[Dataset entries]
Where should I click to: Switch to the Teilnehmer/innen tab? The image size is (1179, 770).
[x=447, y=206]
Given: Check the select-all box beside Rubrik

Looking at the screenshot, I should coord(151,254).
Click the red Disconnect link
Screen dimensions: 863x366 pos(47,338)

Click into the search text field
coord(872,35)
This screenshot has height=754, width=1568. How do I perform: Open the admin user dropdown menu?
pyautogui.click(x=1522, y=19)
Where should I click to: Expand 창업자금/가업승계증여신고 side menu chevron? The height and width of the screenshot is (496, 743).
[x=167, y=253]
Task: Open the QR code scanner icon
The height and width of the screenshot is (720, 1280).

### TASK DIRECTIONS:
The lines to write out run from the one with "This screenshot has" through the end of the records. Give them exactly, and only them.

### ANSWER SPACE:
This screenshot has height=754, width=1568. How do I perform: Open the admin user dropdown menu?
pyautogui.click(x=1522, y=19)
Where should I click to: Expand 창업자금/가업승계증여신고 side menu chevron? The height and width of the screenshot is (496, 743).
[x=167, y=253]
Task: Open the QR code scanner icon
The height and width of the screenshot is (720, 1280).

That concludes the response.